[Extracted entries start]

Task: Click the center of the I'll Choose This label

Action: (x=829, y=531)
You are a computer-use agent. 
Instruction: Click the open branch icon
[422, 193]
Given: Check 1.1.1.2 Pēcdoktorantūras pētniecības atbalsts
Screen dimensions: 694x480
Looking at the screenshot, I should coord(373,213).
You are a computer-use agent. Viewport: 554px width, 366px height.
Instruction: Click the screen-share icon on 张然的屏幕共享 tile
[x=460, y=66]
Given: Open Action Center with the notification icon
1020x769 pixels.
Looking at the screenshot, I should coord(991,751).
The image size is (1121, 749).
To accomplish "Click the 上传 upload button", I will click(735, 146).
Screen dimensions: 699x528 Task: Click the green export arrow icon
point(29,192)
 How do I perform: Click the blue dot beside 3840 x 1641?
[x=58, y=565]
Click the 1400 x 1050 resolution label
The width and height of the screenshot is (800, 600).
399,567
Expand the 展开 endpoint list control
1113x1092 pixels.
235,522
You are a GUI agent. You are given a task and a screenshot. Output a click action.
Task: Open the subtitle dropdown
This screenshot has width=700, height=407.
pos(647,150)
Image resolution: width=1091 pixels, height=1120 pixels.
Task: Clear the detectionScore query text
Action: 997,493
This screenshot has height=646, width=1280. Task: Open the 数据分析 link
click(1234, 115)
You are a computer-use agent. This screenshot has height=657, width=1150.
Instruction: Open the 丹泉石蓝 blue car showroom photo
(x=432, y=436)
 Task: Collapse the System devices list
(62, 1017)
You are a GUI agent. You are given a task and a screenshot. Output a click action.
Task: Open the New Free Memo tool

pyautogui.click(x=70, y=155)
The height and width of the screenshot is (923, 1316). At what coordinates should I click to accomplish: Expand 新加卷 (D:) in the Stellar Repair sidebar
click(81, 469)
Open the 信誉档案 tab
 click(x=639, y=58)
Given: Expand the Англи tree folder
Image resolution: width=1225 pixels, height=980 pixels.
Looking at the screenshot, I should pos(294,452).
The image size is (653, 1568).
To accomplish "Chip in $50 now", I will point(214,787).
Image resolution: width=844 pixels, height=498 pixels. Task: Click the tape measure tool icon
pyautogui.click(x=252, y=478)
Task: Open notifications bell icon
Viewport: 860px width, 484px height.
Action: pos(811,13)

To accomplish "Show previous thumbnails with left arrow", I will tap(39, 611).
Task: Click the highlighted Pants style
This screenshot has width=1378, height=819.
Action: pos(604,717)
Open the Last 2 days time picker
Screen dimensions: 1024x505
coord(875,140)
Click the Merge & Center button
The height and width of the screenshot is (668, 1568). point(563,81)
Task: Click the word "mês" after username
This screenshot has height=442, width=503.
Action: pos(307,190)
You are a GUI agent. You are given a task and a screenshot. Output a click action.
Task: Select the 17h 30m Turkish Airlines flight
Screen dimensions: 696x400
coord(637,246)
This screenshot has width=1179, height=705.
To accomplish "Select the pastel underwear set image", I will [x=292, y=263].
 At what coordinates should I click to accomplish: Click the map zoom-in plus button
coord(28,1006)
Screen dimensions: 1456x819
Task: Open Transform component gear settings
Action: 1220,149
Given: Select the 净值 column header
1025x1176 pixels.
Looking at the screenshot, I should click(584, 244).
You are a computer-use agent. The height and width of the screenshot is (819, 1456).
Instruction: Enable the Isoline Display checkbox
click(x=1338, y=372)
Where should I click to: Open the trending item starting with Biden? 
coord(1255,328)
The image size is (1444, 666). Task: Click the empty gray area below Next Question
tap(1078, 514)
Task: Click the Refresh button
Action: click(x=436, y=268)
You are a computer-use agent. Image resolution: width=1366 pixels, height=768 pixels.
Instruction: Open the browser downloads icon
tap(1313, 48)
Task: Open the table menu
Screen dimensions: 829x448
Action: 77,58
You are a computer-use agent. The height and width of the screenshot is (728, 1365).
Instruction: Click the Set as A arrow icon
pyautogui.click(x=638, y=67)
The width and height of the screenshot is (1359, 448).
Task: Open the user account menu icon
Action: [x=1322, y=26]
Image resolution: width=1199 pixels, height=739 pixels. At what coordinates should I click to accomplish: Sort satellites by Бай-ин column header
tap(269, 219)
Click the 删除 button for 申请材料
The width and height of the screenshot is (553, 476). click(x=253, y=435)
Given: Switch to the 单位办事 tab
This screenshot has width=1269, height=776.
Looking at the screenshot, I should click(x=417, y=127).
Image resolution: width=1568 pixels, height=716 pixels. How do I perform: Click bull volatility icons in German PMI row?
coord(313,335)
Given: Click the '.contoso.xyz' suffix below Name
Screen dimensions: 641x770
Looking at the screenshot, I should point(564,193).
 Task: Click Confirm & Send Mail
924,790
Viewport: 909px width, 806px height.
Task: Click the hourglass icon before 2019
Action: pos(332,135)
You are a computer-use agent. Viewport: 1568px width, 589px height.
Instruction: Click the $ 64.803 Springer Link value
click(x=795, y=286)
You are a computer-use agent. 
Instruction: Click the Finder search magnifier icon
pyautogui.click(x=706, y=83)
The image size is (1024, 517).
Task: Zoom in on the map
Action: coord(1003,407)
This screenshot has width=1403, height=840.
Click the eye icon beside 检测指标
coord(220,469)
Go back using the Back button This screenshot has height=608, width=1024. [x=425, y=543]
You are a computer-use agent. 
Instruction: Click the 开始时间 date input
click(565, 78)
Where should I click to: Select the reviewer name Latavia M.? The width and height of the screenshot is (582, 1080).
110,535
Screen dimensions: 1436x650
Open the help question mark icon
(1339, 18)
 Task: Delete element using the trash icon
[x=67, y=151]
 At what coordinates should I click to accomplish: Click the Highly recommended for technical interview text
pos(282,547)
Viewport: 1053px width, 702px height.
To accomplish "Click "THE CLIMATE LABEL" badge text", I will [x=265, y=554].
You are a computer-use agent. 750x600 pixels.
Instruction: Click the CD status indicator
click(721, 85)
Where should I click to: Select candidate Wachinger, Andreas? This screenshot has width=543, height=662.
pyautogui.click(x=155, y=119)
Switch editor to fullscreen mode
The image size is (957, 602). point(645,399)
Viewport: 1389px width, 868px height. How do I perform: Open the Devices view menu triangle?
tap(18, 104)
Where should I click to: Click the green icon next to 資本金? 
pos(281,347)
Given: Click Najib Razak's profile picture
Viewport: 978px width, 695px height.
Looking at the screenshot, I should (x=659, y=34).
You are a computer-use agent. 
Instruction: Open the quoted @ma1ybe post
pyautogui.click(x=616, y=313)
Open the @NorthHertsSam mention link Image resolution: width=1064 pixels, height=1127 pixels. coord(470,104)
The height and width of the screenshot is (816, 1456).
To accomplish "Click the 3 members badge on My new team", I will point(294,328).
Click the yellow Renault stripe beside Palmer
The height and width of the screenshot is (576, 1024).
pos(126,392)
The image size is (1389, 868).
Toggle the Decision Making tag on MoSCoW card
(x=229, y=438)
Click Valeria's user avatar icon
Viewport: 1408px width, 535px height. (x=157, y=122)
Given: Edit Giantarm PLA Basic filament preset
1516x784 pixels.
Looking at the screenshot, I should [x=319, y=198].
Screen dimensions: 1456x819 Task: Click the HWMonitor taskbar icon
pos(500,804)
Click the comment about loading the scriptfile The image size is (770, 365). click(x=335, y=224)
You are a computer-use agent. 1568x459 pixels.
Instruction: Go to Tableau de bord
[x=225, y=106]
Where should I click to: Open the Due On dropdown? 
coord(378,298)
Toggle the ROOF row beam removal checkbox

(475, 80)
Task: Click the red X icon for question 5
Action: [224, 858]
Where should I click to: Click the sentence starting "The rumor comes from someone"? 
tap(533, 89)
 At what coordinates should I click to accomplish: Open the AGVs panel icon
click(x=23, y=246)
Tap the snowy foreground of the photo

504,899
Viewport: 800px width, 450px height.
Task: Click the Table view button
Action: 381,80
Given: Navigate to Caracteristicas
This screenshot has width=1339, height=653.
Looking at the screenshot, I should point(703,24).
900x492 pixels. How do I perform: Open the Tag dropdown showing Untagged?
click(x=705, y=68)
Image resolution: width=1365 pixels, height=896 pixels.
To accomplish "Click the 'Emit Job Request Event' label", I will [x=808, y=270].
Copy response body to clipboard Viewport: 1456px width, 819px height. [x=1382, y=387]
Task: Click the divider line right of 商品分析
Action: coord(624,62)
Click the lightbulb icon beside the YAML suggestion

[Extracted entries end]

§ The request
Find every line in the material above that contains the string "Toggle", treating case as significant, and copy each of those lines.

§ Solution to the problem
Toggle the Decision Making tag on MoSCoW card
Toggle the ROOF row beam removal checkbox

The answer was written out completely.